▶ [Given problem a]:
In the blog post about unmarried tenants, rewrite the part that opens with the words containing "Do you think unmarried" and closes with "that people fear?", replacing "discriminatory" with "unfair".

▶ [Extract]:
──────
And they said financial independence will solve all women’s problems for all times.

Desi Girl says:

…And they said financial independence will solve all women’s problems for all times…

We can make women economically independent but not independent of social custodians.

 

http://www.ndtv.com/video/player/the-property-show/mumbai-s-no-spouse-no-house-dilemma/319468?hp

 

– DG

Why do so many of us believe that married people are easier to have as tenants, children, friends, colleagues and neighbours?

What does ‘squeaky clean background’ indicate? No police records? Morally upright – i.e. never been in a relationship? Teetotallers? Dressed in certain ways?

Do you think unmarried people are seen as either more of a responsibility (for everybody else) or less responsible?

Do you think this is discriminatory?

What is it that makes married men seem safer as tenants/neighbours? And why is single women’s marital status or lifestyle an issue here? What is it that people fear?

Related Posts:

Indian Shaadi Logic – by Prateek Shah

At what point should educated, 21st century women who can think liberally for themselves, take responsibility for themselves…

“A clandestine, and irresponsible, affair may prove dangerous. A city girl learnt it the hard way,”

“Why didn’t these women find life partners by dating?”

18 questions for young women (and men) of ‘marriageable age’.

Early and arranged marriages within the community prevent social ills.

So what does marriage mean to traditional and conservative Indians?

“Only thing I can can think of now is to take a spoon of boiling oil and put on my cheeks. I will see then who marries a girl with a burnt face”

32 thoughts on “And they said financial independence will solve all women’s problems for all times.

  1. well. having gone house hunting as a group of single working females, we found that people thought that single girls (or guys) are more prone to be ‘irresponsible’….with many ‘bad habits’ like partying, being friends with members of opposite sex, smoking, drinking etc….while apparently married people somehow are extremely ‘moral’.

    Like seriously…the looks we got when we came home ‘late’ after catching the last movie show, or overtime at the office…heaven forbid if a guy came to drop us…..if we had not been so damn thick skinned….and so determined to not entertain such nonsense..that would have made it very difficult for us….needless to say…we were asked to leave in 6 months as we ‘came home suspiciously late’ and good girls from good families apparently do not… most of my unmarried friends (males or females) were constantly asked to vacate their houses…

    Like

  2. ….. and then one wonders why the divorce rate is going up. When such criteria are the factors “encouraging” young people to get married, what else does one expect? Wonder when people are going to get some sense.

    One of the problems people mention in renting out flats to singles is that they do not take care of the flat, maintain it well, are noisy …… Over generalizations?
──────
▶ [Given problem b]:
Copy the records verbatim, starting with the line that contains "Task: Open step 4 人工调整 in wizard" and continuing through the end of the records.

▶ [Entries supplied]:
──────
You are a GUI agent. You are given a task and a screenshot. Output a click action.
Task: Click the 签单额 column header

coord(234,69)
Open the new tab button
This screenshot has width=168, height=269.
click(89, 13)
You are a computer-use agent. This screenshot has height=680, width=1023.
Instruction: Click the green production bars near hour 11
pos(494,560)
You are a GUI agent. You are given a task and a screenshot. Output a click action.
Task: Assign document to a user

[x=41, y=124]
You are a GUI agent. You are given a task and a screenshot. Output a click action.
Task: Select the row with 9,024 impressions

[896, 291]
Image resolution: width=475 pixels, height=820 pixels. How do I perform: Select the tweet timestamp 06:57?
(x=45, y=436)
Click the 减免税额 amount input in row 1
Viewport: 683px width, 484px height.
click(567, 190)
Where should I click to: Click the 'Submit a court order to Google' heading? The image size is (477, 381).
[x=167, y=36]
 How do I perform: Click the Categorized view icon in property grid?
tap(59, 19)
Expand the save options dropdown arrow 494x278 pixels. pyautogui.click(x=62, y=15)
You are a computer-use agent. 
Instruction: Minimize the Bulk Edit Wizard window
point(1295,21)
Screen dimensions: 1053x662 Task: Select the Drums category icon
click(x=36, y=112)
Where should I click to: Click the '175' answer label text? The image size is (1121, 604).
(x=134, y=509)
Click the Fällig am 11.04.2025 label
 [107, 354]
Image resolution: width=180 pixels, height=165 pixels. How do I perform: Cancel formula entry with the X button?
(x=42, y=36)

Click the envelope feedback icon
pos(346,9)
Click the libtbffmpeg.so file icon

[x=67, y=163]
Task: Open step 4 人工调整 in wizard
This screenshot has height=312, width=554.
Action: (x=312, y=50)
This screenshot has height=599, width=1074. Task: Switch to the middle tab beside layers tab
──────
▶ [Final answer a]:
Do you think unmarried people are seen as either more of a responsibility (for everybody else) or less responsible?

Do you think this is unfair?

What is it that makes married men seem safer as tenants/neighbours? And why is single women’s marital status or lifestyle an issue here? What is it that people fear?

▶ [Final answer b]:
Task: Open step 4 人工调整 in wizard
This screenshot has height=312, width=554.
Action: (x=312, y=50)
This screenshot has height=599, width=1074. Task: Switch to the middle tab beside layers tab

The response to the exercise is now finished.